(Screen-element location records)
-- Start --
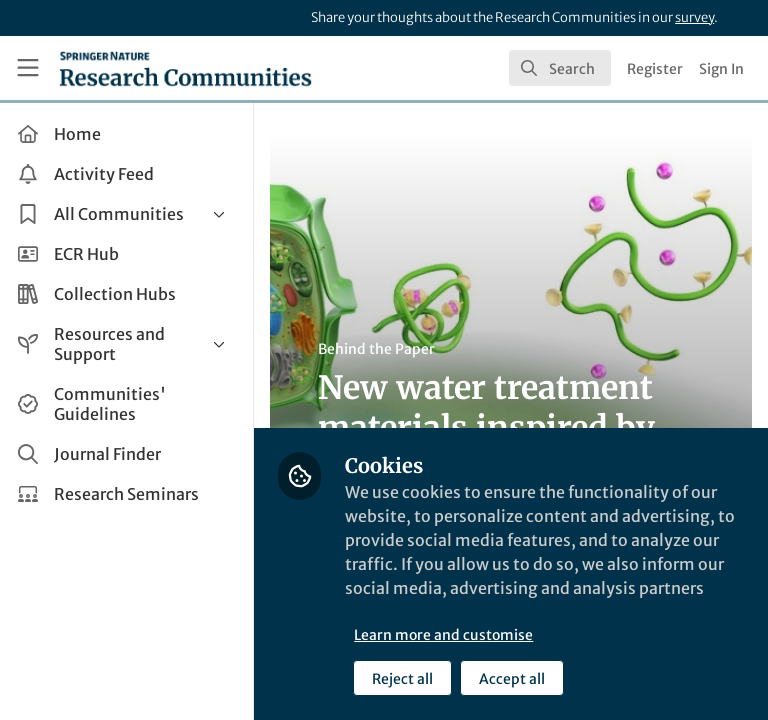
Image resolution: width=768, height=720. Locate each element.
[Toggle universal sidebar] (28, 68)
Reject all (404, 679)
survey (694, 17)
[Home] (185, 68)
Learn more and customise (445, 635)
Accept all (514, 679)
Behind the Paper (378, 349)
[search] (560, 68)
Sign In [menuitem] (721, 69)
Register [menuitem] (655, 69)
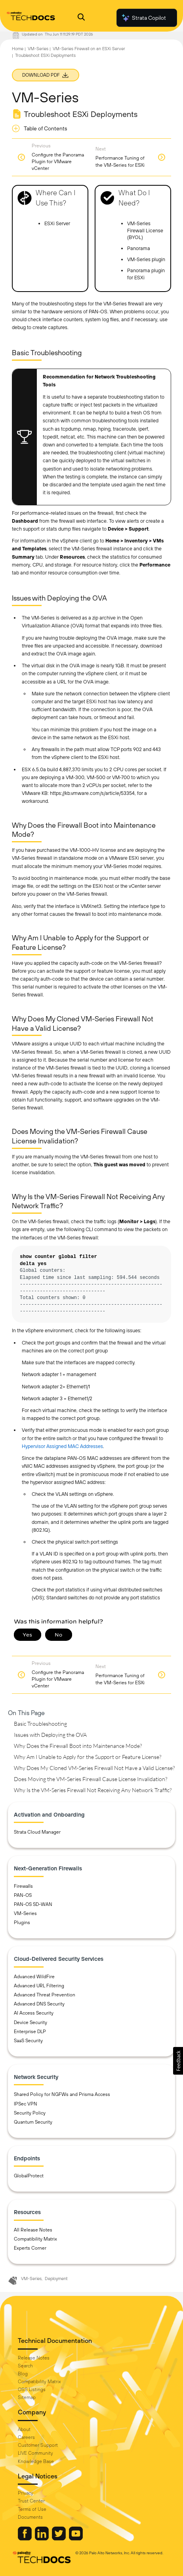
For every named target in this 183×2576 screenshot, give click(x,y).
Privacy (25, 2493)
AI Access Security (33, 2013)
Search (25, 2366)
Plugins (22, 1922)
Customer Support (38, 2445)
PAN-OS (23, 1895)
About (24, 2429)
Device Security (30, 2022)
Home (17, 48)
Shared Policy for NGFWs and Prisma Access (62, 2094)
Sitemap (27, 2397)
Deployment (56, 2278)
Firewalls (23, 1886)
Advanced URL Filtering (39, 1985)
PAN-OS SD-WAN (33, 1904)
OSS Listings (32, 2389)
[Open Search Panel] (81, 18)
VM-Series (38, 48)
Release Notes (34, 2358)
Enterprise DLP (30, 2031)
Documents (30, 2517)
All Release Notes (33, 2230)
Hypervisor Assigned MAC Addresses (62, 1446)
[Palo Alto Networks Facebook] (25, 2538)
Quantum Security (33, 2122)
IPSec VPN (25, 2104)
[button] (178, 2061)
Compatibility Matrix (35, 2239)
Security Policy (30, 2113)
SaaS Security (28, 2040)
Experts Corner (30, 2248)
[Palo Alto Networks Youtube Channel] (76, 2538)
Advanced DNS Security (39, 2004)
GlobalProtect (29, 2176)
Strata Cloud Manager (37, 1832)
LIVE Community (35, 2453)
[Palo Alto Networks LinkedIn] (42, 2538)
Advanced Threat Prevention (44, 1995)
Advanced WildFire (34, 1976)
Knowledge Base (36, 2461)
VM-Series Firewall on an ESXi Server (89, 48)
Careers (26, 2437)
-- End --
Rewrite all of the lines above, substituting "Release Highlights" for "Release Notes" wherever it occurs and keeping everything else unchanged. Omit the pictures from your answer.

Task answer
Image resolution: width=768, height=720. Locate each element.
[Toggle universal sidebar] (28, 68)
Reject all (404, 679)
survey (694, 17)
[Home] (185, 68)
Learn more and customise (445, 635)
Accept all (514, 679)
Behind the Paper (378, 349)
[search] (560, 68)
Sign In [menuitem] (721, 69)
Register [menuitem] (655, 69)
For every named target in this 183×2576 screenshot, give click(x,y).
Privacy (25, 2493)
AI Access Security (33, 2013)
Search (25, 2366)
Plugins (22, 1922)
Customer Support (38, 2445)
PAN-OS (23, 1895)
About (24, 2429)
Device Security (30, 2022)
Home (17, 48)
Shared Policy for NGFWs and Prisma Access (62, 2094)
Sitemap (27, 2397)
Deployment (56, 2278)
Firewalls (23, 1886)
Advanced URL Filtering (39, 1985)
PAN-OS SD-WAN (33, 1904)
OSS Listings (32, 2389)
[Open Search Panel] (81, 18)
VM-Series (38, 48)
Release Highlights (34, 2358)
Enterprise DLP (30, 2031)
Documents (30, 2517)
All Release Highlights (33, 2230)
Hypervisor Assigned MAC Addresses (62, 1446)
[Palo Alto Networks Facebook] (25, 2538)
Quantum Security (33, 2122)
IPSec VPN (25, 2104)
[button] (178, 2061)
Compatibility Matrix (35, 2239)
Security Policy (30, 2113)
SaaS Security (28, 2040)
Experts Corner (30, 2248)
[Palo Alto Networks Youtube Channel] (76, 2538)
Advanced DNS Security (39, 2004)
GlobalProtect (29, 2176)
Strata Cloud Manager (37, 1832)
LIVE Community (35, 2453)
[Palo Alto Networks LinkedIn] (42, 2538)
Advanced Threat Prevention (44, 1995)
Advanced WildFire (34, 1976)
Knowledge Base (36, 2461)
VM-Series Firewall on an ESXi Server (89, 48)
Careers (26, 2437)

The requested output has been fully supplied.